→ The task
Copy each of the following lines verbatim, in the same order. Omit the pictures from your output.

→ Data for this exercise

——————————

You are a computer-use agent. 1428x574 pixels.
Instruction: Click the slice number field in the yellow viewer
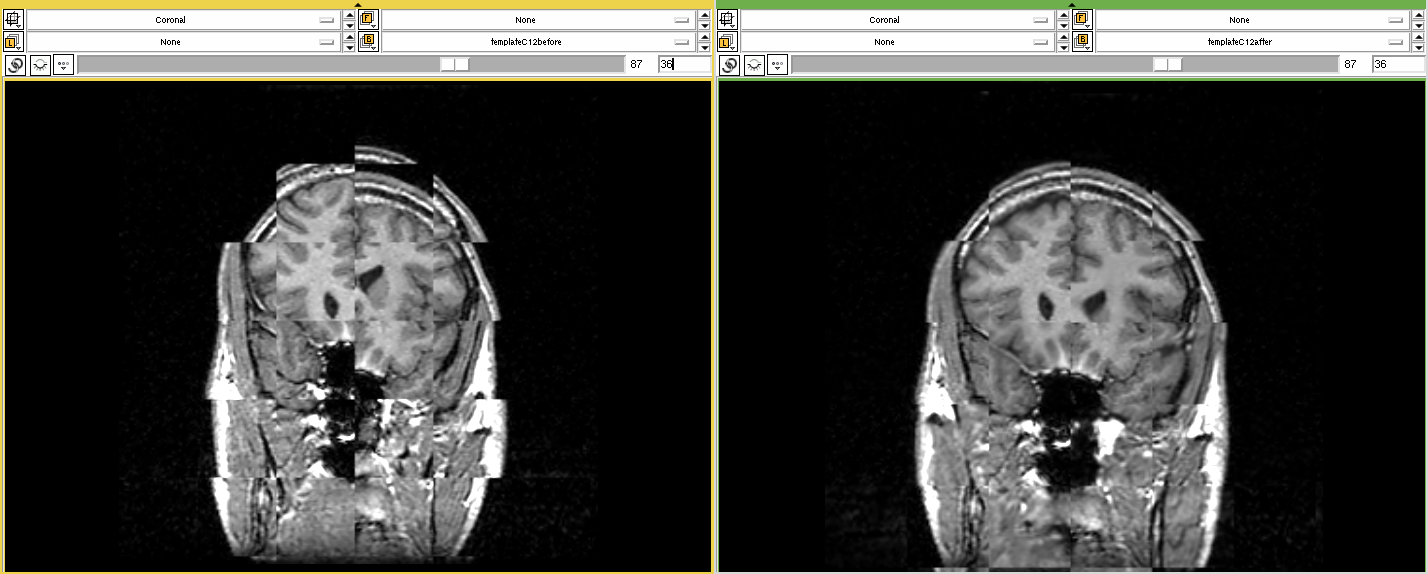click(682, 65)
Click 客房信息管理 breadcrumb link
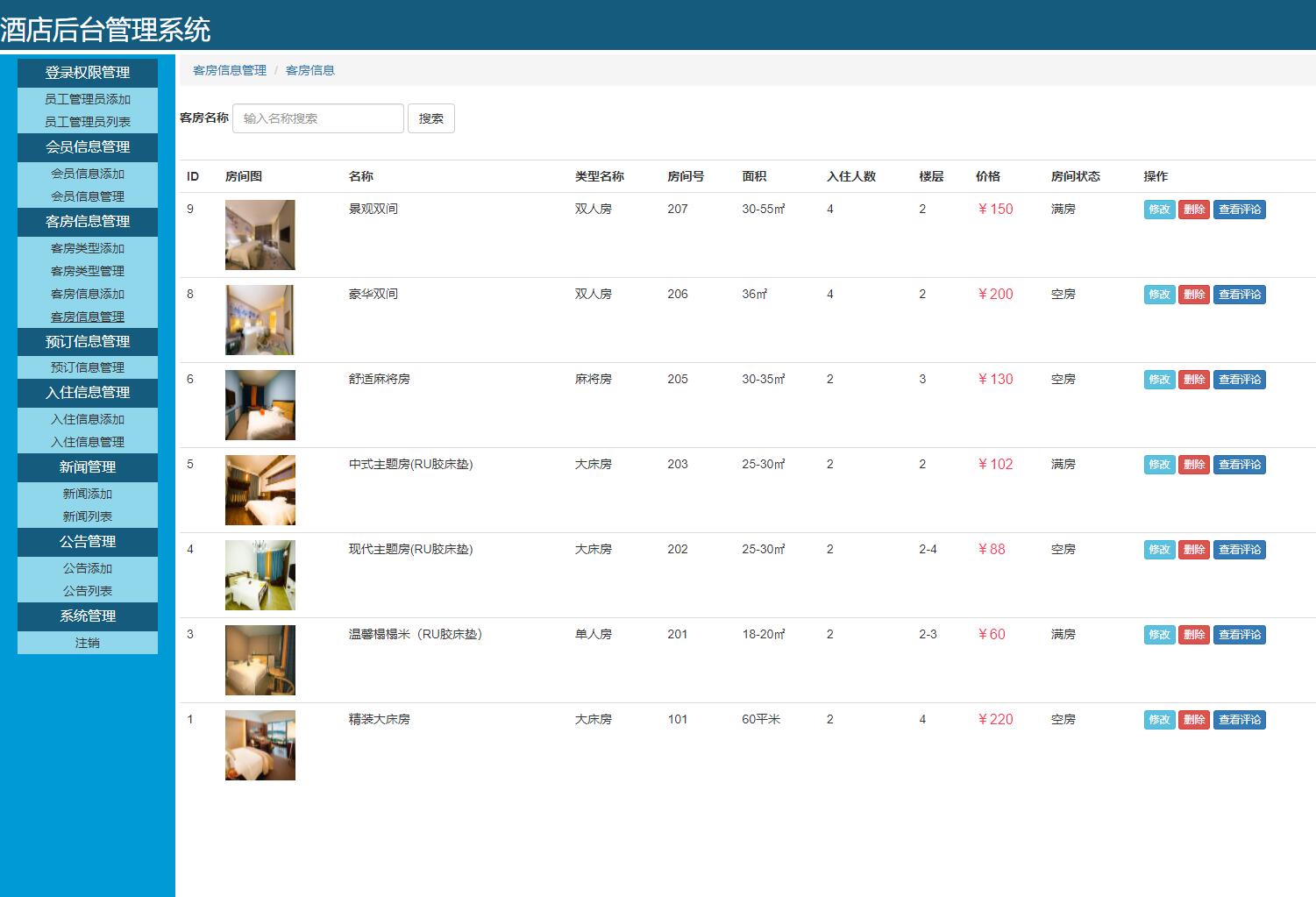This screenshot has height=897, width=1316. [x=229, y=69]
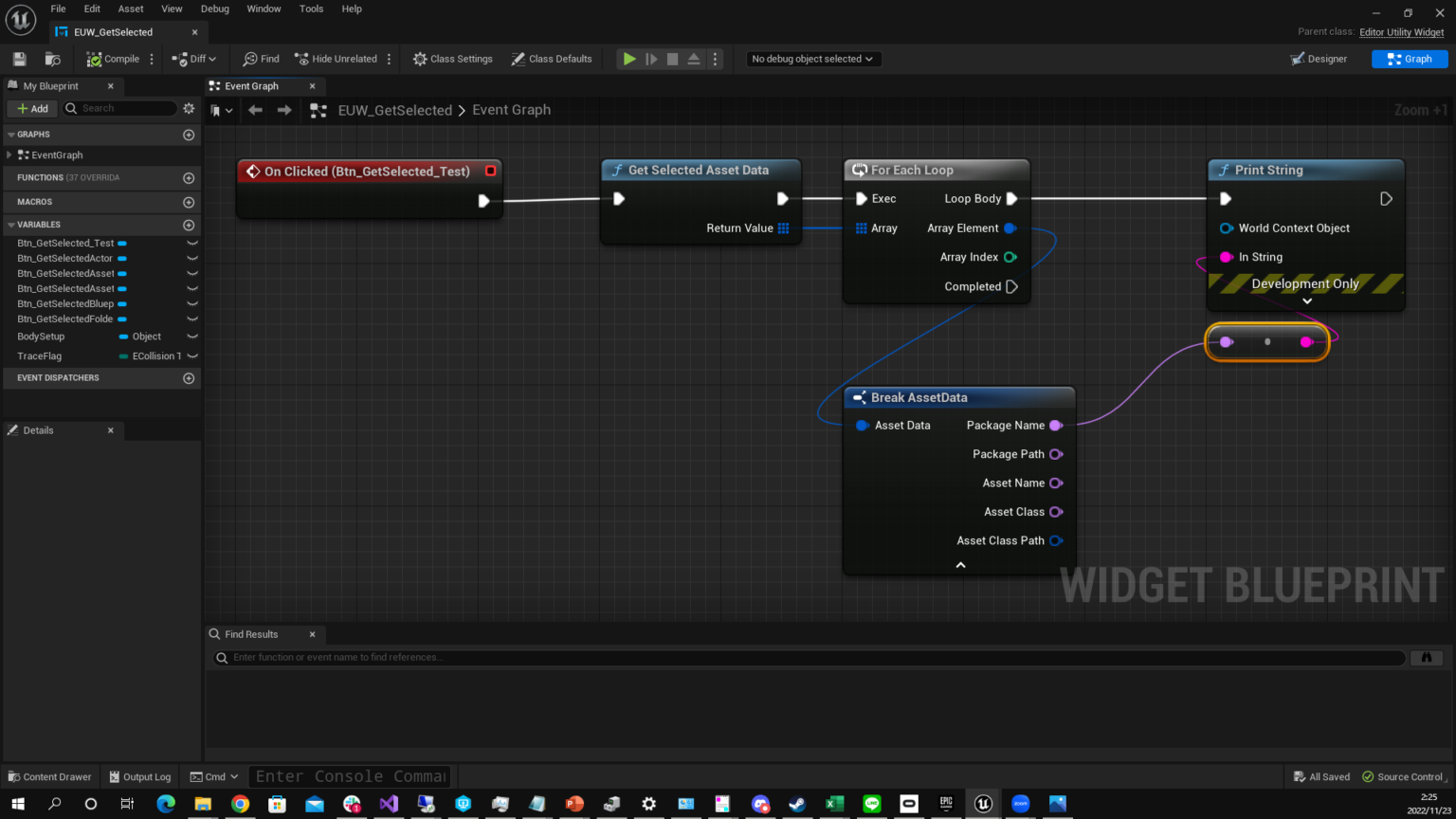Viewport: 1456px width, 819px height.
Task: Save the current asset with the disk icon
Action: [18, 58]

——————————

→ Solution
You are a computer-use agent. 1428x574 pixels.
Instruction: Click the slice number field in the yellow viewer
click(682, 65)
Click 客房信息管理 breadcrumb link
This screenshot has height=897, width=1316. [x=229, y=69]
Viewport: 1456px width, 819px height.
Task: Save the current asset with the disk icon
Action: [18, 58]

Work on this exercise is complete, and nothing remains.